Spatio-temporal gradients in thermal and oxygen conditions trigger evolutionary and developmental responses in ectotherms' body size and cell size, which are commonly interpreted as adaptive. However, the evidence for cell-size responses is fragmentary, as cell size is typically assessed in single tissues. In a laboratory experiment, we raised genotypes of Drosophila melanogaster at all combinations of two temperatures (16 °C or 25 °C) and two oxygen levels (10% or 22%) and measured body size and the sizes of cells in different tissues. For each sex, we measured epidermal cells in a wing and a leg and ommatidial cells of an eye. For males, we also measured epithelial cells of a Malpighian tubule and muscle cells of a flight muscle. On average, females emerged at a larger body size than did males, having larger cells in all tissues.
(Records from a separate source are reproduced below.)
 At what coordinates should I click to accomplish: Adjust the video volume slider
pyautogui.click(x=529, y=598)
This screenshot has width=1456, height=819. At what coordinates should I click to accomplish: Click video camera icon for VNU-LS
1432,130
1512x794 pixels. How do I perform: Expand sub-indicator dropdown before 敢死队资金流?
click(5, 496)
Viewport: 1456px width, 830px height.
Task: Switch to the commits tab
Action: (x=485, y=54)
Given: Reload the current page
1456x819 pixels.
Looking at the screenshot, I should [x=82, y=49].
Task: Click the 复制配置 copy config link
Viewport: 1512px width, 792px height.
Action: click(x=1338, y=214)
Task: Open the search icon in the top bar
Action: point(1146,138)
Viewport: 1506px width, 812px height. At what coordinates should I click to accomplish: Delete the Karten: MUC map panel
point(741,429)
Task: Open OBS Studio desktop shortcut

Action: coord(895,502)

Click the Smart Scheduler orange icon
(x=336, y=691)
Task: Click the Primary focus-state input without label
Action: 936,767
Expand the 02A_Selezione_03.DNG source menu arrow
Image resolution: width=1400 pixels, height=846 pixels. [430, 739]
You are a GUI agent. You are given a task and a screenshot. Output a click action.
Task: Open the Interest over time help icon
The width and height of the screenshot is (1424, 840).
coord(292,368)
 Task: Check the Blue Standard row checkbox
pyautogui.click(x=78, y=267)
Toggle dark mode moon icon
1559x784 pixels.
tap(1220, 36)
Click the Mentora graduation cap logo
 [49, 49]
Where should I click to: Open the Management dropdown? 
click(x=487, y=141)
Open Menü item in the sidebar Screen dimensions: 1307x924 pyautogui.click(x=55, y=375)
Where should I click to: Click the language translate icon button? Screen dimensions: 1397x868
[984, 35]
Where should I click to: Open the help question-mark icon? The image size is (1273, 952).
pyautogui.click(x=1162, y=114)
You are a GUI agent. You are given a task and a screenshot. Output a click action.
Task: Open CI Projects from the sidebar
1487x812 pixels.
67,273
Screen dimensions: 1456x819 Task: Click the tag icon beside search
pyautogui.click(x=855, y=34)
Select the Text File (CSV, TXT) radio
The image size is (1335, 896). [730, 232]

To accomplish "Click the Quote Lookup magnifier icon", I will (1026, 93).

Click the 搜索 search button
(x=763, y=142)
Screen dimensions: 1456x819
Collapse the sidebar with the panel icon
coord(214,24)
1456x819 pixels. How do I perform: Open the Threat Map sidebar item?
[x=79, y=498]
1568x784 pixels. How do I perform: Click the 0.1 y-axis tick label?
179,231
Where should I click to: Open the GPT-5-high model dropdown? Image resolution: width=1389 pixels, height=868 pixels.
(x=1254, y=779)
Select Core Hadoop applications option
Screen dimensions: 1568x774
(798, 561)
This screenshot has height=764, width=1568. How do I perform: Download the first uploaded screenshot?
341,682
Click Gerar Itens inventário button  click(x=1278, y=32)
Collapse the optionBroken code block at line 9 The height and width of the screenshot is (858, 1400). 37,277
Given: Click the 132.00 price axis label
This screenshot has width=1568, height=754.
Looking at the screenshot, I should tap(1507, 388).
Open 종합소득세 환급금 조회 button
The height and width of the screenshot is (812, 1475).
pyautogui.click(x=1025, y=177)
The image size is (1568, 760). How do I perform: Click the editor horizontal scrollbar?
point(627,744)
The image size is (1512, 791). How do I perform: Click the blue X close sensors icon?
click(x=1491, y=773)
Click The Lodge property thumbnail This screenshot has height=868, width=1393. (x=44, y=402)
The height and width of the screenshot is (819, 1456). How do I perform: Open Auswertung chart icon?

Flies of either sex emerged at a smaller body size when raised under warm or hypoxic conditions. Development at 25 °C resulted in smaller cells in most tissues. Development under hypoxia resulted in smaller cells in some tissues, especially among females. Altogether, our results show thermal and oxygen conditions trigger shifts in adult size, coupled with the systemic orchestration of cell sizes throughout the body of a fly. The nature of these patterns supports a model in which an ectotherm adjusts its life-history traits and cellular composition to prevent severe hypoxia at the cellular level. However, our results revealed some inconsistencies linked to sex, cell type, and environmental parameters, which suggest caution in translating information obtained for single type of cells to the organism as a whole.